# Problem
Every entry in this listing should be written out exactly.
--
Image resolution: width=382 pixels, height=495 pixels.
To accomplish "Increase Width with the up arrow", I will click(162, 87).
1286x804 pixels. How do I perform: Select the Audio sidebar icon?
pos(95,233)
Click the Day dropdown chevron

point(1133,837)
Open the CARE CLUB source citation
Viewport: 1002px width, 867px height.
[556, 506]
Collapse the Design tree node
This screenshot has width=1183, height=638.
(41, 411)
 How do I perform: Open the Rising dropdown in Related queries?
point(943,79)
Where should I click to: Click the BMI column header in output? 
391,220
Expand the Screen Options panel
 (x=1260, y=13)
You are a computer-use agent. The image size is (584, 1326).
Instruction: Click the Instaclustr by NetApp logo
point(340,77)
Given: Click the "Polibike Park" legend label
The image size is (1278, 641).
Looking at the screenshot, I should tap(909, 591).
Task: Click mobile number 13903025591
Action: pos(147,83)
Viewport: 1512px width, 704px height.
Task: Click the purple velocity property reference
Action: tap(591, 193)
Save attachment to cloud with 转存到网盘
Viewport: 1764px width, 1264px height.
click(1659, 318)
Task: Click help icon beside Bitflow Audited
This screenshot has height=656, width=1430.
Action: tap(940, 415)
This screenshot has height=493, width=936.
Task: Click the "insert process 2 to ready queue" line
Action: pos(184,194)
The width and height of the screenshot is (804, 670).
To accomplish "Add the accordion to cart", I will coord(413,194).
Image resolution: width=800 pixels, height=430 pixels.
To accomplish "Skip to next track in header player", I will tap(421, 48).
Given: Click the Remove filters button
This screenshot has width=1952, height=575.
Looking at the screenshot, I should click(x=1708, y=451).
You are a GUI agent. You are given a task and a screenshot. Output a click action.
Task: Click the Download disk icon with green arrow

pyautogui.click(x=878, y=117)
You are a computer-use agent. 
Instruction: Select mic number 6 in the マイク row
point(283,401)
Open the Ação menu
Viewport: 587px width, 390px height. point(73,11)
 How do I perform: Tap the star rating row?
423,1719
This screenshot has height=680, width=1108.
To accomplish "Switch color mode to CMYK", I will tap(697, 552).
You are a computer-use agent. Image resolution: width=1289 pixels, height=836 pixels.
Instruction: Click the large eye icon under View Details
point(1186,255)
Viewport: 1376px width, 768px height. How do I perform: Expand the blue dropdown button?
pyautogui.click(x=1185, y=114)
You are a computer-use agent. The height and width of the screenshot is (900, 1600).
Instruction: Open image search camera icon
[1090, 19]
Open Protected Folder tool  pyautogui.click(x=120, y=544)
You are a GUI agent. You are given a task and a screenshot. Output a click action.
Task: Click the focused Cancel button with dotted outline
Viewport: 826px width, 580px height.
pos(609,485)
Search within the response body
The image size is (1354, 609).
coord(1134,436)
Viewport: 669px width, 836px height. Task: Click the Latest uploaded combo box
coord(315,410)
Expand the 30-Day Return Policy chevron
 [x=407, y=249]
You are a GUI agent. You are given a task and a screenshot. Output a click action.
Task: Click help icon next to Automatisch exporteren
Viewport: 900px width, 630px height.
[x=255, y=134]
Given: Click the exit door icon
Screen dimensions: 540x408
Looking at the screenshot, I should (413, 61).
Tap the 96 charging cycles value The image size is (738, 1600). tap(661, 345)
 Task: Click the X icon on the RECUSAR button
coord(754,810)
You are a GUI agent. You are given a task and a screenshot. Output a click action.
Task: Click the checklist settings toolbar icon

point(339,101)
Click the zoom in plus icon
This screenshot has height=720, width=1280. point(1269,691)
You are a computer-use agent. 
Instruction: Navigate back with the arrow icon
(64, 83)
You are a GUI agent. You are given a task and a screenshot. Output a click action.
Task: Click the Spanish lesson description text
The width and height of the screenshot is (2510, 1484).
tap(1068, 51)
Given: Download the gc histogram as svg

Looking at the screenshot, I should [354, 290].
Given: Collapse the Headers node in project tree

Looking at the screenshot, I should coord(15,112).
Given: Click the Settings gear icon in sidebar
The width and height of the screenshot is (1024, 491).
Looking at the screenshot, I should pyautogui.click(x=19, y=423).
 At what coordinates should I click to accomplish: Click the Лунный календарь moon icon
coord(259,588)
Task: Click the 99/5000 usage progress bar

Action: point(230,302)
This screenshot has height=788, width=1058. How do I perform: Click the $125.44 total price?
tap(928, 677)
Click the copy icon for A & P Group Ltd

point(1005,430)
--
# Exercise solution
Image resolution: width=382 pixels, height=495 pixels.
To accomplish "Increase Width with the up arrow", I will click(162, 87).
1286x804 pixels. How do I perform: Select the Audio sidebar icon?
pos(95,233)
Click the Day dropdown chevron

point(1133,837)
Open the CARE CLUB source citation
Viewport: 1002px width, 867px height.
[556, 506]
Collapse the Design tree node
This screenshot has width=1183, height=638.
(41, 411)
 How do I perform: Open the Rising dropdown in Related queries?
point(943,79)
Where should I click to: Click the BMI column header in output? 
391,220
Expand the Screen Options panel
 (x=1260, y=13)
You are a computer-use agent. The image size is (584, 1326).
Instruction: Click the Instaclustr by NetApp logo
point(340,77)
Given: Click the "Polibike Park" legend label
The image size is (1278, 641).
Looking at the screenshot, I should tap(909, 591).
Task: Click mobile number 13903025591
Action: pos(147,83)
Viewport: 1512px width, 704px height.
Task: Click the purple velocity property reference
Action: tap(591, 193)
Save attachment to cloud with 转存到网盘
Viewport: 1764px width, 1264px height.
click(1659, 318)
Task: Click help icon beside Bitflow Audited
This screenshot has height=656, width=1430.
Action: tap(940, 415)
This screenshot has height=493, width=936.
Task: Click the "insert process 2 to ready queue" line
Action: pos(184,194)
The width and height of the screenshot is (804, 670).
To accomplish "Add the accordion to cart", I will coord(413,194).
Image resolution: width=800 pixels, height=430 pixels.
To accomplish "Skip to next track in header player", I will tap(421, 48).
Given: Click the Remove filters button
This screenshot has width=1952, height=575.
Looking at the screenshot, I should click(x=1708, y=451).
You are a GUI agent. You are given a task and a screenshot. Output a click action.
Task: Click the Download disk icon with green arrow

pyautogui.click(x=878, y=117)
You are a computer-use agent. 
Instruction: Select mic number 6 in the マイク row
point(283,401)
Open the Ação menu
Viewport: 587px width, 390px height. point(73,11)
 How do I perform: Tap the star rating row?
423,1719
This screenshot has height=680, width=1108.
To accomplish "Switch color mode to CMYK", I will tap(697, 552).
You are a computer-use agent. Image resolution: width=1289 pixels, height=836 pixels.
Instruction: Click the large eye icon under View Details
point(1186,255)
Viewport: 1376px width, 768px height. How do I perform: Expand the blue dropdown button?
pyautogui.click(x=1185, y=114)
You are a computer-use agent. The height and width of the screenshot is (900, 1600).
Instruction: Open image search camera icon
[1090, 19]
Open Protected Folder tool  pyautogui.click(x=120, y=544)
You are a GUI agent. You are given a task and a screenshot. Output a click action.
Task: Click the focused Cancel button with dotted outline
Viewport: 826px width, 580px height.
pos(609,485)
Search within the response body
The image size is (1354, 609).
coord(1134,436)
Viewport: 669px width, 836px height. Task: Click the Latest uploaded combo box
coord(315,410)
Expand the 30-Day Return Policy chevron
 [x=407, y=249]
You are a GUI agent. You are given a task and a screenshot. Output a click action.
Task: Click help icon next to Automatisch exporteren
Viewport: 900px width, 630px height.
[x=255, y=134]
Given: Click the exit door icon
Screen dimensions: 540x408
Looking at the screenshot, I should (413, 61).
Tap the 96 charging cycles value The image size is (738, 1600). tap(661, 345)
 Task: Click the X icon on the RECUSAR button
coord(754,810)
You are a GUI agent. You are given a task and a screenshot. Output a click action.
Task: Click the checklist settings toolbar icon

point(339,101)
Click the zoom in plus icon
This screenshot has height=720, width=1280. point(1269,691)
You are a computer-use agent. 
Instruction: Navigate back with the arrow icon
(64, 83)
You are a GUI agent. You are given a task and a screenshot. Output a click action.
Task: Click the Spanish lesson description text
The width and height of the screenshot is (2510, 1484).
tap(1068, 51)
Given: Download the gc histogram as svg

Looking at the screenshot, I should [354, 290].
Given: Collapse the Headers node in project tree

Looking at the screenshot, I should coord(15,112).
Given: Click the Settings gear icon in sidebar
The width and height of the screenshot is (1024, 491).
Looking at the screenshot, I should pyautogui.click(x=19, y=423).
 At what coordinates should I click to accomplish: Click the Лунный календарь moon icon
coord(259,588)
Task: Click the 99/5000 usage progress bar

Action: point(230,302)
This screenshot has height=788, width=1058. How do I perform: Click the $125.44 total price?
tap(928, 677)
Click the copy icon for A & P Group Ltd

point(1005,430)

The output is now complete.